Never Say "Never," Mr. Secretary

U.S. Secretary of Education Arne Duncan with moderator 
 John Merrow at today's Twitter town hall event.
During a Twitter town hall held today by Arne Duncan, the U.S. Secretary of Education took questions via the social networking service regarding a host of education issues.

Of particular note was his response to a question regarding school choice, in which he took an even stronger stance than we've heard from him in the past. While he's never embraced the concept—and it was on his watch that the D.C. Opportunity Scholarship Program was shuttered in 2009—he has usually engaged in a fair bit of politicspeak, talking less about his opposition to vouchers and more about his unwavering to the public school system.

Today, however, he was unequivocal, saying during the town hall that he would "never support school voucher programs." Here's more:
I want great public education. A seven-year-old doesn't know whether he's going to a public school or a voucher school...we underinvest in public education and we need to put more resources in, not to support the status quo, but to improve.
It's funny that this is a statement about opposition to vouchers, because on a couple levels, it actually helps to reinforce the reasoning behind why we so ardently support vouchers for low-income kids.

First, he's exactly right that a child couldn't care less about the system in which his school sits. He and his parents want a school that gives him the best opportunity to prosper, and while that place is not a voucher school for everyone, it is a voucher school for many. Kids whose public school system is failing them but don't have the resources to choose a different path, kids who have special needs that aren't being met in public schools, and kids who attend school in an unsafe environment don't know that it's a public school that's fueling their struggles—they just know they're struggling.

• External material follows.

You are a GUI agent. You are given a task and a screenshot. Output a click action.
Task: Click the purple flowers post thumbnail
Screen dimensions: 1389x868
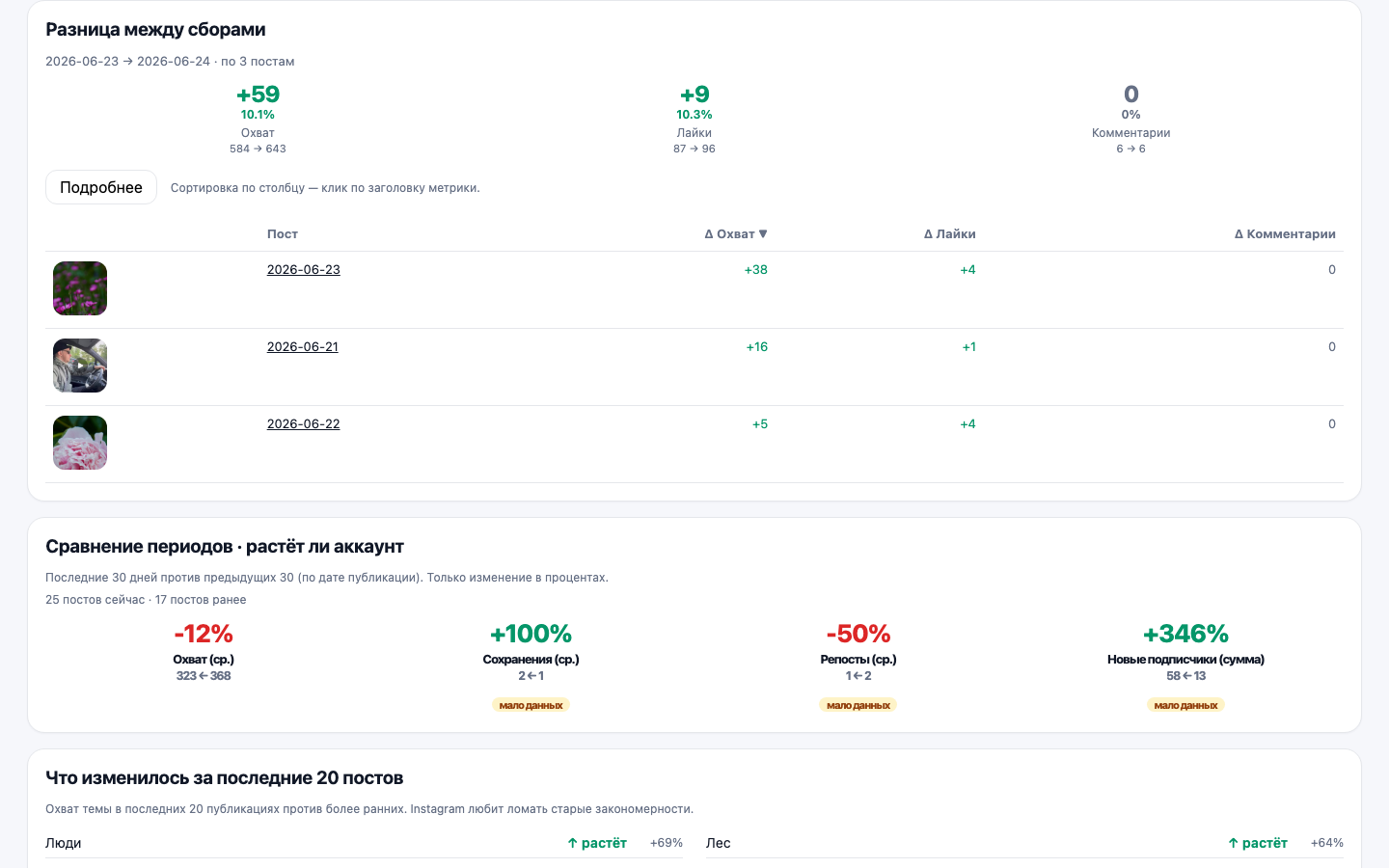(80, 288)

The end goal is and always has been to relieve those struggles, regardless of the environment where that can best take place. The reality is that for some students, it's a public school; for others, it's a public charter school or a private school via a voucher.

Mr. Secretary, a seven-year-old kid doesn't care about the system, and neither do we. It's entrenched special interests that are concerned with the means, while we are, as we have said in the past, agnostic as to the delivery mechanism. But we do believe that there must be a full menu of mechanisms available for parents.

Second, he says that his investment in public schools would not be a means to fuel the status quo. Perhaps, but if so, why do we continue to see our reading and math scores fall, trailing behind a host of less prosperous countries when it comes to achievement? Those countries aren't succeeding as a result of more money; they're succeeding because they've been willing to exercise new methods of education in order to change the way that things have been done for so long.

We've been pouring money into public schools for decades and the return on our investment is actually decreasing. If we've been doing the same thing for ages and getting a worse and worse result, to refrain from change is to do nothing but except the status quo. Mr. Secretary, you have it backwards.

And with more and more parties calling this "The Year of School Choice" and more and more pieces of legislation garnering bipartisan support, we'd urge the Duncan to rethink his statement.

Because unless he wants to be left behind, at some point, he's going to realize that options for parents does them and their families good. The sooner he realizes that, the better off our country's children will be.

- American Federation for Children | Alliance for School Choice, MAG

1 comment:

  1. So the Secretary is actually publicly supporting leaving high school students in failing ghetto schools no option other than to drop out and join the local gang? That's the choice far too many of them are making now. Where is the evidence that funneling more money into the dark holes that some local districts are is going to help them magically improve? Does the Secretary believe that he has the power to change so much for so many people?